Cliffs are prominent in New Zealand because of tectonic upheaval of hard rocks by folding, faulting and uplift. Cliffs are also an erosional feature resulting from the down-cutting of rivers and the solution (chemical) weathering of limestone strata. Plants experience an unusual set of selective pressures on cliffs (compared to those of surrounding forest): thin or no soils leading to immediate expression of the physical and chemical properties of the basement rock; sometimes an unstable footing because of crumbling substrates; little buffering by tall vegetation of extremes of air humidity; and, in prehuman New Zealand, no herbivory by large flightless birds. Adaptation to this exposed environment has produced an evolutionarily distinct flora. Also, plants specialised to cliffs have been genetically isolated by limited opportunities for pollen exchange and seed dispersal between adjacent habitats leading to species radiation and local endemism. False islet, Catlins (left) and Hayward Point Aramoana (right). Photos by John Barkla.
The cliff ecosystem has three broad bioclimatic zones: coastal, inland lowland, and inland upland. Plants of coastal cliffs tolerate high salt deposition, buffeting winds, and much seabird disturbance. Given the loss of seabirds since humans arrived, plants with ecological dependency on seabird guano feature prominently in the threatened plants of coastal cliffs, particularly in the genera Lepidium and Senecio. Examples of endemics restricted to Cook Strait’s coastal cliffs are the tall shrubs Carmichaelia muritai and Sophora molloyi. Coastal cliff, Long Point, Catlins (left, by John Barkla) and sub-alpine cliff, Turret Peak, Te Anau (right, by Geoff Rogers).

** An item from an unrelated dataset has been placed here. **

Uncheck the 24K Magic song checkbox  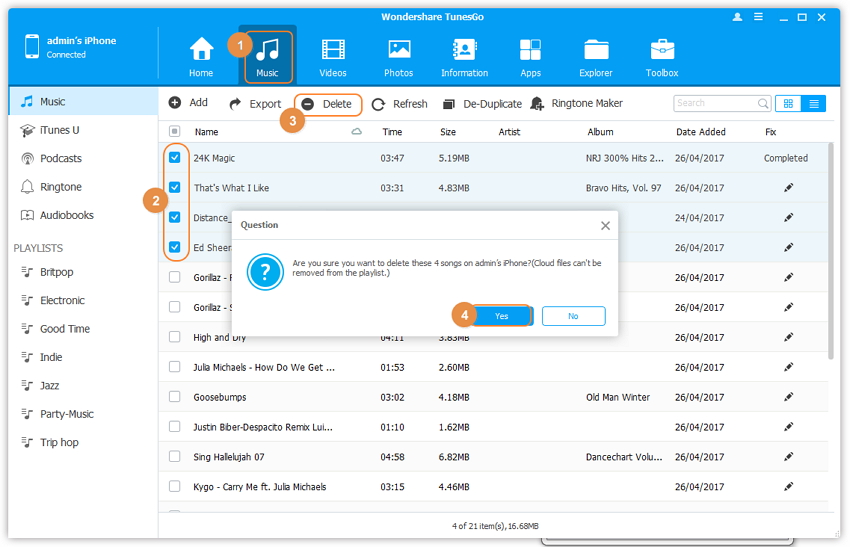coord(175,158)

Inland lowland cliffs have formed in many rock types, particularly volcanic and hard and soft sedimentary types. However, a large threatened flora occurs on lowland limestone outcrops as part of the general farm clearance of the lowlands. A large number are endemics of Canterbury and Marlborough, although there are others restricted to the Waikato (e.g., Hebe scopulorum), Hawke’s Bay (e.g., Chionochloa flavicans f. temata) and Nelson (e.g., Parahebe senex and Hebe stenophylla var. hesperia).
Inland upland cliffs occur all along our axial ranges and mountains from montane elevations up. Few pure cliff specialists occur there because rocky habitats and polar climates are universal alpine factors. Cliff floras are richest in Nelson’s Tasman Mountains and the central Southern Alps, with Hebejeebie birleyi and Ranunculus grahamii two iconic cliff specialists in the latter zone.